The Arizona law banned publishing any photo showing nudity or sexual activity, which was so broadly defined it included fully clothed simulated groping, without getting the permission of anyone pictured in the image. You shouldn’t need a permission slip to post images of horrific torture from Abu Ghraib or the “Napalm Girl” photograph that contributed mightily to changing American attitudes about the Vietnam War. These iconic images are obviously a far cry from “revenge porn,” in which a person maliciously invades a former lover’s privacy. But the Arizona law applied equally to both types of images.
Because of the law’s unconstitutional impact, we called it a “nude photo” law. But proponents of the bill called it a “revenge porn” law. That’s a pretty big difference. So what’s going on?
In drafting new laws — particularly new nonviolent crimes that regulate speech, threaten prison time, and can ruin a life — the details matter hugely. This law was extremely broad. It made you a felon if you shared an image of someone grabbing his fully covered crotch and mugging at the camera — even if he initially put it online for all to see. (Michael Jackson must be rolling over in his grave.)
And while this bill was sold as combatting “revenge porn,” it wasn’t limited to that awful conduct. For starters, the law didn’t require that the offender actually intend to enact “revenge” — in fact, the law had no intent requirement at all. Nor did the bill require that a person who posted an image know it was private, just that they “should have known” they lacked consent. (Pro tip: You always lack consent if you haven’t asked for it or been told.) Even the most well-intentioned laws can easily run afoul of the First Amendment if they aren’t carefully crafted with the Constitution in mind.
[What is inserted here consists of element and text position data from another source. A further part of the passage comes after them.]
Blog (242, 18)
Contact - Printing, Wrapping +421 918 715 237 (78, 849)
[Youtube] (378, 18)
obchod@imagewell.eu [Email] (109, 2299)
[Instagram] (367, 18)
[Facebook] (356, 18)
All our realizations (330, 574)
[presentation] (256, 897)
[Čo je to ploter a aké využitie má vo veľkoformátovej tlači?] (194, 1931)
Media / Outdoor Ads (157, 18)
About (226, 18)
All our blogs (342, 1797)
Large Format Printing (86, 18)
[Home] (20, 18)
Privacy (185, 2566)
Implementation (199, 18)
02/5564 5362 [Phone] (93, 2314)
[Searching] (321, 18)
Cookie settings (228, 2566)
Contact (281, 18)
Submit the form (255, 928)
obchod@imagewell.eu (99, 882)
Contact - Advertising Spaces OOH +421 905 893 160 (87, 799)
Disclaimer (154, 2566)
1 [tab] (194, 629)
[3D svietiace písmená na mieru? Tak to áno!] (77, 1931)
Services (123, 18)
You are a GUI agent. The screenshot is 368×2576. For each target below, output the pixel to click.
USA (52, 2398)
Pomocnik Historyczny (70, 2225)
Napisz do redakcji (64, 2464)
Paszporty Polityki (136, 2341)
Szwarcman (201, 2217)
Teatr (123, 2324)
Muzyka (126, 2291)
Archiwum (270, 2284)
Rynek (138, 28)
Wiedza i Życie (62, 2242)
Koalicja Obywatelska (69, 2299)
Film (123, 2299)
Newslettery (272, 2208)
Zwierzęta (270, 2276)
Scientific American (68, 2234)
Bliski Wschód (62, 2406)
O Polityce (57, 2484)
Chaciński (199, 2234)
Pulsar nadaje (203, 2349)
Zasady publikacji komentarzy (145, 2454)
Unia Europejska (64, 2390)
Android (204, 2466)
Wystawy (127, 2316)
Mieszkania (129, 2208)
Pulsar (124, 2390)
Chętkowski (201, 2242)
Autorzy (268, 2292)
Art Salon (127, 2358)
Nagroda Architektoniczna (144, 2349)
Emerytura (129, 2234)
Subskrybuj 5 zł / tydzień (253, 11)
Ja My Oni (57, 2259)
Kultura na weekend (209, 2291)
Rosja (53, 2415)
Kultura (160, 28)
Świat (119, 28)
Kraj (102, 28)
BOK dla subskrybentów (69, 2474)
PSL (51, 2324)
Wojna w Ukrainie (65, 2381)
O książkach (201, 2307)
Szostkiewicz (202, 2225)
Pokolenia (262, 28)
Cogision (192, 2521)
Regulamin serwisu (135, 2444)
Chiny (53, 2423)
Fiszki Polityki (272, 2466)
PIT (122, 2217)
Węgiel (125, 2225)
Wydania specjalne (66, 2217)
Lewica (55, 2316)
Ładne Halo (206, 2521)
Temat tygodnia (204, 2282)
But, constitutional concerns aside, there is certainly reason to be concerned about revenge porn. Revenge porn is not just about free speech. It’s about women. That’s because the vast majority of real revenge porn is posted and shared online against the wishes and consent of women. It’s not that only women are featured in intimate pics and video s— it’s that our bodies are, disproportionately, a commodity for others’ entertainment. And images of nude women, consensual or not, spread like wildfire online.
Revenge porn victim advocates, who supported the law, tend to oppose intent requirements, which we think should be part of any bill likely to pass constitutional muster, noting that the humiliation a woman suffers increases every time a nonconsensual image is shared, regardless of the motives of the poster. That’s undoubtedly true. But the Constitution means making tough calls sometimes. That means opposing laws that chill or criminalize protected speech, even when we condemn the conduct that well-meaning legislators are trying to target.
The fact that we oppose laws like Arizona’s doesn’t mean we should throw up our hands over revenge porn. The misogyny that is so rampant online is a massive problem of a societal and sociological magnitude. We need to talk about it. And we do. As do revenge porn victims and their advocates. It’s a critical conversation that’s led to the likes of Google andReddit offering revenge porn takedown requests for the first time. That’s a huge victory — one achieved without a new criminal law and without a new inroad against the First Amendment.
And of course, when revenge pornographers violate existing criminal laws — for example, against stalking, threatening, or extortion — we need to enforce them. And we know, unfortunately, that crimes with female victims are underinvestigated and undercharged. That’s a tragedy, and one the ACLU advocates to change. And it also means we should think very carefully before expanding that system with a new, nonviolent felony for engaging in speech.
The bottom line? You can be a feminist and a free speecher too. We can protect women without enacting laws that overstep the Constitution. At the ACLU, we know that a strong First Amendment is not only compatible with equality but essential to its pursuit.
Lee Rowland is a Staff Attorney with the ACLU's Speech, Privacy & Technology Project.